== Work to do ==
Copy the items below verbatim, from the line containing "Click the Set" down to the line containing "click(137, 153)", including both of those lines.

== Input ==
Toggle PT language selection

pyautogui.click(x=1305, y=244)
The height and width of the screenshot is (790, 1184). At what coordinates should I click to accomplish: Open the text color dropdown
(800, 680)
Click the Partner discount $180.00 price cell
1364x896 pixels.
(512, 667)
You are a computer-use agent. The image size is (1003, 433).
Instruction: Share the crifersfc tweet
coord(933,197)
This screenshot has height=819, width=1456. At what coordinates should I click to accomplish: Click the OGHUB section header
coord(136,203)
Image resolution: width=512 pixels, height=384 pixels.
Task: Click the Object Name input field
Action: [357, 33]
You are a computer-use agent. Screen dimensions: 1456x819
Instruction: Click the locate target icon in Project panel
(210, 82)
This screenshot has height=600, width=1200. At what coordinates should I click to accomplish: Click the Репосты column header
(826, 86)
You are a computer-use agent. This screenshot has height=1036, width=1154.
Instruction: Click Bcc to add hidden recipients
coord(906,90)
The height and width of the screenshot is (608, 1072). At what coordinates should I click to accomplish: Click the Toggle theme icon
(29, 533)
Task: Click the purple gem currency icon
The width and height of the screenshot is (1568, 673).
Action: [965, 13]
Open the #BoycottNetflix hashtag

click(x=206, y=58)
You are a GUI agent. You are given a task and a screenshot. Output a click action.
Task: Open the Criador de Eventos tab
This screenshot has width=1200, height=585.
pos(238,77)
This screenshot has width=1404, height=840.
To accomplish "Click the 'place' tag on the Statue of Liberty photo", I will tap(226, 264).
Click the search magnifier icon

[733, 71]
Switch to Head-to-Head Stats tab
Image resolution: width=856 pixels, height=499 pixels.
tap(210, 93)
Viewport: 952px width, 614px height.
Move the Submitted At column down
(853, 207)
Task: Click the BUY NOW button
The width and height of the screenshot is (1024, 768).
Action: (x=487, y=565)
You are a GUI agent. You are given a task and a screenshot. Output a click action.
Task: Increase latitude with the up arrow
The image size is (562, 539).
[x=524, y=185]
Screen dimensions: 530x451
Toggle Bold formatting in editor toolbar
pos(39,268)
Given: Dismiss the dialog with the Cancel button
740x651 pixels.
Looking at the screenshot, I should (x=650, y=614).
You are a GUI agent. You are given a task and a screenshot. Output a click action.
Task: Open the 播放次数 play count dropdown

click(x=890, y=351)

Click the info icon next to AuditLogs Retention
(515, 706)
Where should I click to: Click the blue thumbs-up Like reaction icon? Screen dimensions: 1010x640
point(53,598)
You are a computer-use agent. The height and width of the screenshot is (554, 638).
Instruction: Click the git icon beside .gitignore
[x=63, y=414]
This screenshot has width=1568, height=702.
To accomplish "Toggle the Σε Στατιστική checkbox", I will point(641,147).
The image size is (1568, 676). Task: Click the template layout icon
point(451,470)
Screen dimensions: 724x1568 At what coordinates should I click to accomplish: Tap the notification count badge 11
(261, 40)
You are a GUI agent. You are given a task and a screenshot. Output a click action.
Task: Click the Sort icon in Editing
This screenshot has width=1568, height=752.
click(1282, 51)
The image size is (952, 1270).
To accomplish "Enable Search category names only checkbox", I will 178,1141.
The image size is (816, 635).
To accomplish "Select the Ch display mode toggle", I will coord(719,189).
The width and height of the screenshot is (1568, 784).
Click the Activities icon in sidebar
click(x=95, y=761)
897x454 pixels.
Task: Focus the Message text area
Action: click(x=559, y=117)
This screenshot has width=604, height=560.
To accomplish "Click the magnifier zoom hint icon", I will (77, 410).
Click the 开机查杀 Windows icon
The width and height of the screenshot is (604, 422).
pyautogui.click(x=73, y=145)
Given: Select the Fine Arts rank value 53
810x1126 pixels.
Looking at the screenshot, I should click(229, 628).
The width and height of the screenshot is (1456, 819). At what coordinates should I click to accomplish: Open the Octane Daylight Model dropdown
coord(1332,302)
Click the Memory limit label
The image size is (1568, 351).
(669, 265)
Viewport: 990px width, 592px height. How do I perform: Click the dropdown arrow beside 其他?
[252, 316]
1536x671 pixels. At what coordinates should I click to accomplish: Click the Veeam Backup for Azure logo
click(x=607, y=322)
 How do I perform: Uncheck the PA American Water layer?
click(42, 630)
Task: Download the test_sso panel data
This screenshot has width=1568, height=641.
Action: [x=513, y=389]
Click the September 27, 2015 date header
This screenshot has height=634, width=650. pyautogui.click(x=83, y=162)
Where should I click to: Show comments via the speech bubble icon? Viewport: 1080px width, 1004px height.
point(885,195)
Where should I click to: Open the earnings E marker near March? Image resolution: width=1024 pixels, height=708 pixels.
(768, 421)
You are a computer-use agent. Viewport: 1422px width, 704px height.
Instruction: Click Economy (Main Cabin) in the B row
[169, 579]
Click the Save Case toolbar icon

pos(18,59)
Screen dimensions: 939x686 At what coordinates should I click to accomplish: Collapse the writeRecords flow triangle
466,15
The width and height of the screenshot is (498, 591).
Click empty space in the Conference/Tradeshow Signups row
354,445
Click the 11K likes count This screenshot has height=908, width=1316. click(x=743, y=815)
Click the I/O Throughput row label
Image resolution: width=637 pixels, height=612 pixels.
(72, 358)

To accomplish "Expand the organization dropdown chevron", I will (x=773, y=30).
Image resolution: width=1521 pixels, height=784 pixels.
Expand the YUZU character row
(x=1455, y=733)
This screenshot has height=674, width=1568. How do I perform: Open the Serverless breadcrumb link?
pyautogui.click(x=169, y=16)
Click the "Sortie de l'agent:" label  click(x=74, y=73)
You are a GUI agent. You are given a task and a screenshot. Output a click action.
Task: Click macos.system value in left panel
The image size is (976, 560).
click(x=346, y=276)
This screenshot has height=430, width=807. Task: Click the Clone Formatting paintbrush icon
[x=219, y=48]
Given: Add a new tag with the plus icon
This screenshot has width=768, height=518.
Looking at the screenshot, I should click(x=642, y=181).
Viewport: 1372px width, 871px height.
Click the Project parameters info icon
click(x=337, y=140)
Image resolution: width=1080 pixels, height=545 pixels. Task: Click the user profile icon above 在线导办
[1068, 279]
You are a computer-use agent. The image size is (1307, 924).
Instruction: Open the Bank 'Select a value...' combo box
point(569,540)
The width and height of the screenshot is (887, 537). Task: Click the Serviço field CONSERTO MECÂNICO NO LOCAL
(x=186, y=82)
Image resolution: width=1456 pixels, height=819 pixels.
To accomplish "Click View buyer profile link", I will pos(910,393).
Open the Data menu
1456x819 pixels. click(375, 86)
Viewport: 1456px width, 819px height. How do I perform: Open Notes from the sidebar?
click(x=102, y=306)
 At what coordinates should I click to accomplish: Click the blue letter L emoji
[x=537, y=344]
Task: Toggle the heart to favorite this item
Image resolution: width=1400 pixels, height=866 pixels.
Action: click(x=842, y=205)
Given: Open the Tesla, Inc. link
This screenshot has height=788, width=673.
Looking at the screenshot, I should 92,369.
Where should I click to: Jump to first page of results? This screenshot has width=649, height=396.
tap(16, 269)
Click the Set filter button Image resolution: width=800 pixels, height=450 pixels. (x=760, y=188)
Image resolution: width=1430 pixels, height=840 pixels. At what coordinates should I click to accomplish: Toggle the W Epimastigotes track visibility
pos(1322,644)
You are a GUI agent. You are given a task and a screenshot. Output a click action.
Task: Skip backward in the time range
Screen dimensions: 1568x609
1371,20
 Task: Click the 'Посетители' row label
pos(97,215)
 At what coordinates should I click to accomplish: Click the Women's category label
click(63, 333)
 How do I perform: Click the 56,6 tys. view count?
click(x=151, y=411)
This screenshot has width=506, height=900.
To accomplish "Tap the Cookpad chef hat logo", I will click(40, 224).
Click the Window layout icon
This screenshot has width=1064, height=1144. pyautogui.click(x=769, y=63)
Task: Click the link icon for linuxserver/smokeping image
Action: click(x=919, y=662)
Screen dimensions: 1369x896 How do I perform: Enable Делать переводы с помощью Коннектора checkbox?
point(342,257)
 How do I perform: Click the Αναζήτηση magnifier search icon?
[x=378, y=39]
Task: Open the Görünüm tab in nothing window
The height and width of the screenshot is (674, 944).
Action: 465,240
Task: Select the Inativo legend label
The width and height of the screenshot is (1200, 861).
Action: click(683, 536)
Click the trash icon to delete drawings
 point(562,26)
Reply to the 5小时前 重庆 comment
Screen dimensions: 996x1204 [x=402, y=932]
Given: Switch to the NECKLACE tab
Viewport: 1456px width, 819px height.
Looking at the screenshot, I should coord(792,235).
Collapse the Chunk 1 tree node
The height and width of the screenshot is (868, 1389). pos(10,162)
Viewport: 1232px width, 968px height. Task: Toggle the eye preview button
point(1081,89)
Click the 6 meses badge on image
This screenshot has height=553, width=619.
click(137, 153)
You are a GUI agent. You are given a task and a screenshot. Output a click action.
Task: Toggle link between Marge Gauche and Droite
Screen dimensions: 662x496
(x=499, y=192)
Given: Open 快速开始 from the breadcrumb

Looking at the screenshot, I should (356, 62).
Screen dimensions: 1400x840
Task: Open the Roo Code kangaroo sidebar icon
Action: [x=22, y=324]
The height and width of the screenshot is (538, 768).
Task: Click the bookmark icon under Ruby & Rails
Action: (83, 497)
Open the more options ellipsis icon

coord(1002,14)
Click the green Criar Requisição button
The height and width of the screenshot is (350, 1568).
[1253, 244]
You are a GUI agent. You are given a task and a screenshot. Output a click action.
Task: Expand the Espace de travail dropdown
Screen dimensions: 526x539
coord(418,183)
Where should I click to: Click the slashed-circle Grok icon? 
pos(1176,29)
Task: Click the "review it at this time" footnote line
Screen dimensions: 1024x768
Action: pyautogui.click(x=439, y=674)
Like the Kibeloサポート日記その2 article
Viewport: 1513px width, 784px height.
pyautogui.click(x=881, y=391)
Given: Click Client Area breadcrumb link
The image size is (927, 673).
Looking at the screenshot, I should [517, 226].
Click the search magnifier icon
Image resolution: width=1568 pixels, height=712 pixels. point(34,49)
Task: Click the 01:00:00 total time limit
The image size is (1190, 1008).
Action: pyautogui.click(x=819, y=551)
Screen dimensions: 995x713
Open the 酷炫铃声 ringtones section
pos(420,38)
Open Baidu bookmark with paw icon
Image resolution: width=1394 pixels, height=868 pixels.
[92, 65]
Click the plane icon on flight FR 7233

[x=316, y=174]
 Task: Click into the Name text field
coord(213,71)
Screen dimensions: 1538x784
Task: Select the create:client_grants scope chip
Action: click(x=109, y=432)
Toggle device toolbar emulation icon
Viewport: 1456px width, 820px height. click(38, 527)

== Output of the task ==
Click the Set filter button Image resolution: width=800 pixels, height=450 pixels. (x=760, y=188)
Image resolution: width=1430 pixels, height=840 pixels. At what coordinates should I click to accomplish: Toggle the W Epimastigotes track visibility
pos(1322,644)
You are a GUI agent. You are given a task and a screenshot. Output a click action.
Task: Skip backward in the time range
Screen dimensions: 1568x609
1371,20
 Task: Click the 'Посетители' row label
pos(97,215)
 At what coordinates should I click to accomplish: Click the Women's category label
click(63, 333)
 How do I perform: Click the 56,6 tys. view count?
click(x=151, y=411)
This screenshot has width=506, height=900.
To accomplish "Tap the Cookpad chef hat logo", I will click(40, 224).
Click the Window layout icon
This screenshot has width=1064, height=1144. pyautogui.click(x=769, y=63)
Task: Click the link icon for linuxserver/smokeping image
Action: click(x=919, y=662)
Screen dimensions: 1369x896 How do I perform: Enable Делать переводы с помощью Коннектора checkbox?
point(342,257)
 How do I perform: Click the Αναζήτηση magnifier search icon?
[x=378, y=39]
Task: Open the Görünüm tab in nothing window
The height and width of the screenshot is (674, 944).
Action: 465,240
Task: Select the Inativo legend label
The width and height of the screenshot is (1200, 861).
Action: click(683, 536)
Click the trash icon to delete drawings
 point(562,26)
Reply to the 5小时前 重庆 comment
Screen dimensions: 996x1204 [x=402, y=932]
Given: Switch to the NECKLACE tab
Viewport: 1456px width, 819px height.
Looking at the screenshot, I should coord(792,235).
Collapse the Chunk 1 tree node
The height and width of the screenshot is (868, 1389). pos(10,162)
Viewport: 1232px width, 968px height. Task: Toggle the eye preview button
point(1081,89)
Click the 6 meses badge on image
This screenshot has height=553, width=619.
click(137, 153)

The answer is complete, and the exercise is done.